Exploring just one better outcome often makes leaders and their teams over-confident in their assessment of the setback and their abilities to overcome something similar in the future. A second alternative helps you avoid attributing the failure to a simple, one-off mistake.
For our existing example, imagine if your team helped create the goals and pace for this project, rather than follow the process you normally do for similar client acquisition. Would that have made them more vested in the project and prompted them to react faster when they lost ground with the prospect?
3. Imagine a different path that leads to the same outcome
Call this your “even if.”
For example: You might say, “Even if we set better goals and monitored the project more closely, we would’ve had to keep up with our other responsibilities and missed the goal.”
This can help you and your team recognize obstacles that you didn’t anticipate, notice or articulate — and, in hindsight, fell victim to — along the way.
This important step gives you the means to figure out how to overcome obstacles (perhaps, in our example, delegate outside your department) in your rebound.
4. Imagine the same path that leads to a different outcome
In this step, chart the path you followed and imagine how it could have led to a better and worse outcome … because every failure could be worse.
For instance, imagine you kept that early on advantage over your competitors.

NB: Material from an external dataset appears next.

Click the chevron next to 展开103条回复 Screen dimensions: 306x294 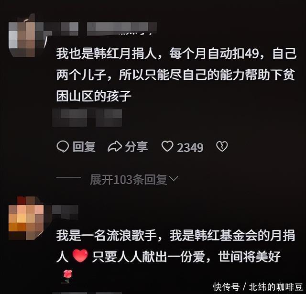click(x=174, y=178)
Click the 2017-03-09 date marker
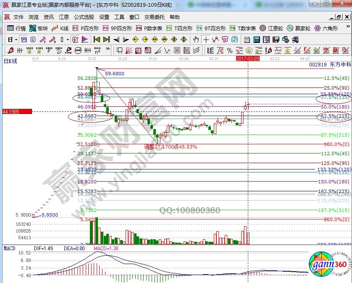Viewport: 352px width, 283px height. (248, 59)
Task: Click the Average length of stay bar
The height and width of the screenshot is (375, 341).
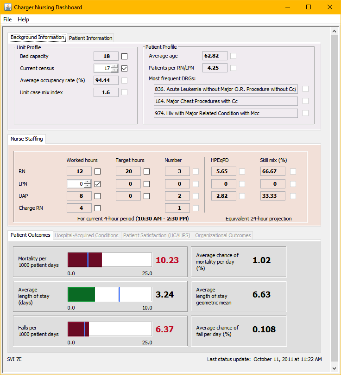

Everyone worked as expected. The client loved the work, and all the stars were aligned.
Now imagine you kept that advantage, half your team got the flu and the you never had time to recover from the setback.

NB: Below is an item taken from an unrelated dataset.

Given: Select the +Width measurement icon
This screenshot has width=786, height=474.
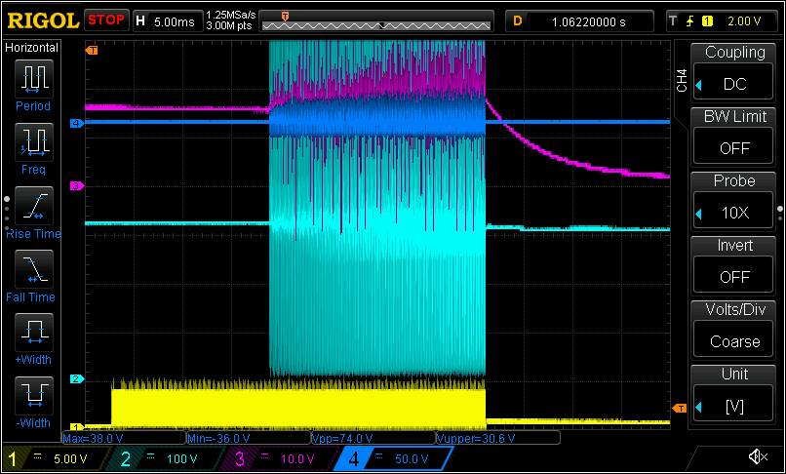Looking at the screenshot, I should [34, 335].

This step is a reality check: You’ll see that same steps could lead to different endpoints. This can help leaders recognize, respect and try to prepare for outside forces that can have major impact on success in the reboot.
5. Imagine a worse outcome
This is the feel-good step, mixed with a dose of realistic preparation.
Note a worse outcome (for instance, losing the bid and being told to never submit another with that client) and what you did right to avoid it.
Note what worked really well throughout the process or project to broaden your view of what happened – and what needs to happen in the next go-round.
Every failure recovery will be different. But this five-step approach has research that proves it successful almost every time it’s used.